The new proposals, both of A$5.80 a share, are 11 percent above Healthscope’s May 28 closing price. The board considers the offers to be at least equal to an earlier A$5.75-a-share bid, the Melbourne-based company said in a statement today. Last week, Blackstone joined TPG Capital and Carlyle Group in bidding for Healthscope, according to a person familiar with the matter.
Healthscope, where profit has grown an average of 36 percent over the past nine years, said it’s allowing the new bidders to review its financial accounts. Selling the pathology business and putting its hospitals in a real estate fund could value the shares at as much as A$7 each, UBS AG said.
“A breakup makes most sense,” said Andrew Goodsall, a health-care analyst at UBS in Sydney, in a phone interview today. Healthscope’s managers “are solid operators,” he said. “If there’s earnings upside to be had, they would have had it.”
Healthscope shares advanced 5 percent to A$5.49 in Australian trading, a two-year high. The S&P/ASX 200 Index slipped 0.6 percent.
KKR Bid
The stock has climbed 22 percent on the Australian stock exchange since a takeover approach was announced on May 14. Concern among investors that the deal may not proceed is preventing the shares rising further, said John Hester, a health-care analyst at Linwar Securities Ltd. in Sydney.
“These are non-binding offers,” Hester said in a phone interview today. “There’s potential for these bids to all fall over. If I was a significant holder, I’d certainly be looking to reduce my position.” Hester rates the stock “market perform.”

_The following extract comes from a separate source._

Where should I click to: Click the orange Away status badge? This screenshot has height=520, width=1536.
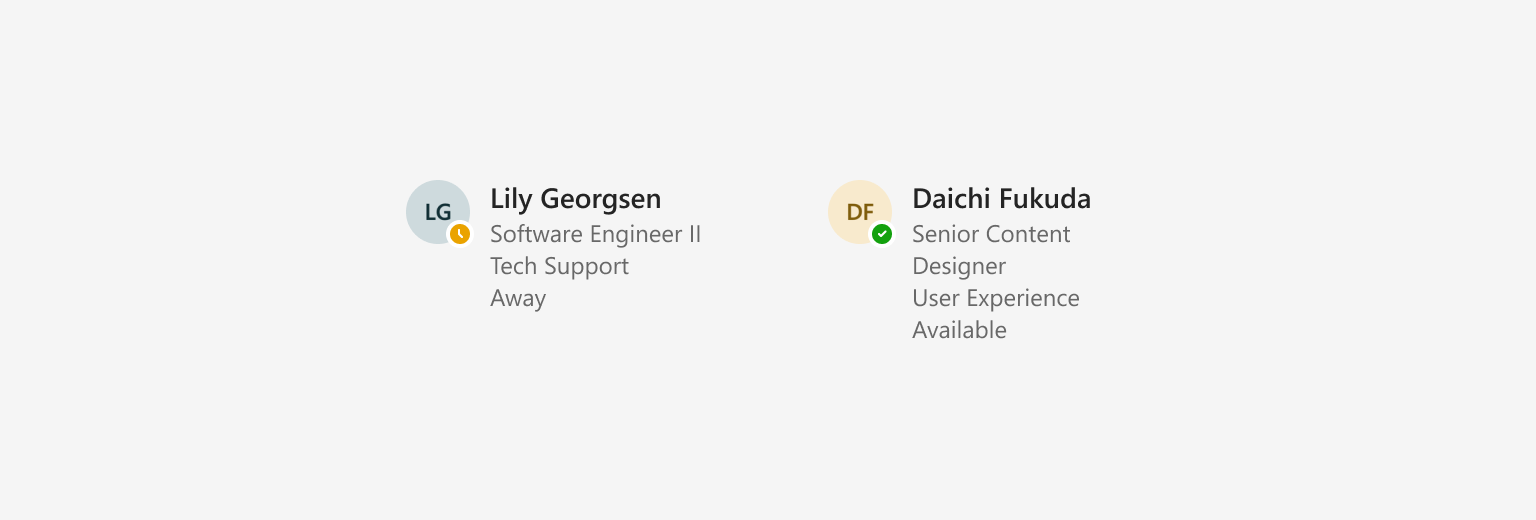tap(460, 234)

Kohlberg Kravis Roberts & Co. may make a bid for Healthscope tomorrow, the Australian Financial Review said today, without saying where it got the information. KKR may bid with another firm and offer about A$6 a share, the newspaper said.
Healthscope, being advised by Goldman Sachs JBWere Pty and Lazard Ltd., hasn’t given the names of any of its bidders. One may be a U.S.-based private hospital operator being advised by Citigroup Inc., the Australian Financial Review said in a separate report today, without identifying the company or saying where it got the information.
27-Year High
Private hospital groups in Australia, including Healthscope’s larger rival Ramsay Health Care Ltd., are benefiting from increasing demand from an aging population and government measures aimed at boosting private coverage. Uptake of health insurance reached a 27-year high in March and one in two Australians have hospital policies, Health Minister Nicola Roxon said this month.
Healthscope owns or operates 43 hospitals in Australia, including the Prince of Wales Private Hospital in Sydney’s eastern suburbs and Melbourne Private Hospital on the fringe of the city’s central business district. It also runs the Gribbles pathology chain in Australia, New Zealand, Malaysia, Singapore and Mauritius.